Oh, hello there.
Scientifically, this goofy bird is known as Sagittarius serpentarius, but the common name is based from a few distinct observations. In the 1800’s (around the time this bird was first described) secretaries would carry their quill pens behind their ears. The feathers protruding from the crest of this bird apparently give it an appearance resembling those secretaries. In Latin, Sagittarius (the bird’s genus) means “archer”; the crest feathers could resemble a quiver of arrows. Serpentarius in Latin refers to serpents, and this bird is known for their ability to catch snakes.
Besides snakes, the secretary bird enjoys a diet consisting of insects, small mammals, and even other birds. When the secretary bird has chased down their prey, they either strike it with their bill, or stomp on it until the prey dies, or is stunned enough to swallow. After fires, these birds can be found scavenging around the burn site for animals that were unable to escape the blaze.
Despite being related to raptors (buzzards, vultures, harriers, kites), secretary birds spend most of their time on the ground. They can be found south of the Sahara Desert, with their ideal habitat consisting of savannas with short grasses for hunting, and acacia trees for roosting.

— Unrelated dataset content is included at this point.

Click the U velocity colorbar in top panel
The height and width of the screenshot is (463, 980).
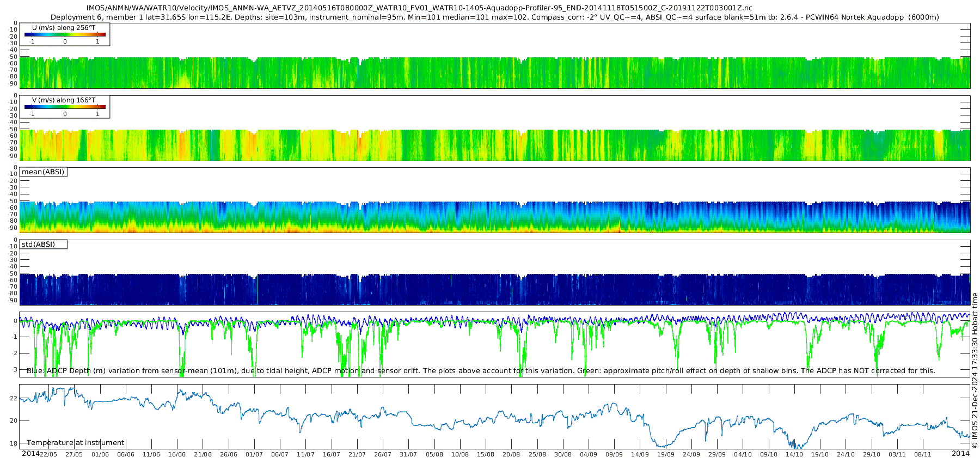65,35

These birds are monogamous, and pairs work together for months to build large nests which are typically about 8 feet (2.4 meters) in diameter and one foot (0.3 meters) in depth. Two or three eggs are laid over the course of a few days, with an incubation period of about 45 days.
With an eagle-like body, and crane-like legs, these birds can reach a height of about 4.9 feet (1.5 meters) tall, and can have a wingspan of 6.9 feet (2.1 meters). They can live for about 15 years in the wild but have been recorded to live for as long as 19 years in captivity.
In 2000, South Africa adopted a new coat of arms which displays this bird. Similarly, in 1985 Sudan put the bird on their national emblem.
Though adult birds have no natural predator, the young chicks are left vulnerable in their treetop nests to other birds such as ravens or large owls. Deforestation and loss of habitat are the main threats to this species and as such, the International Union for Conservation of Nature (IUCN) has categorized the bird as vulnerable. However, the bird is still widespread across Africa, and is well represented in protected areas.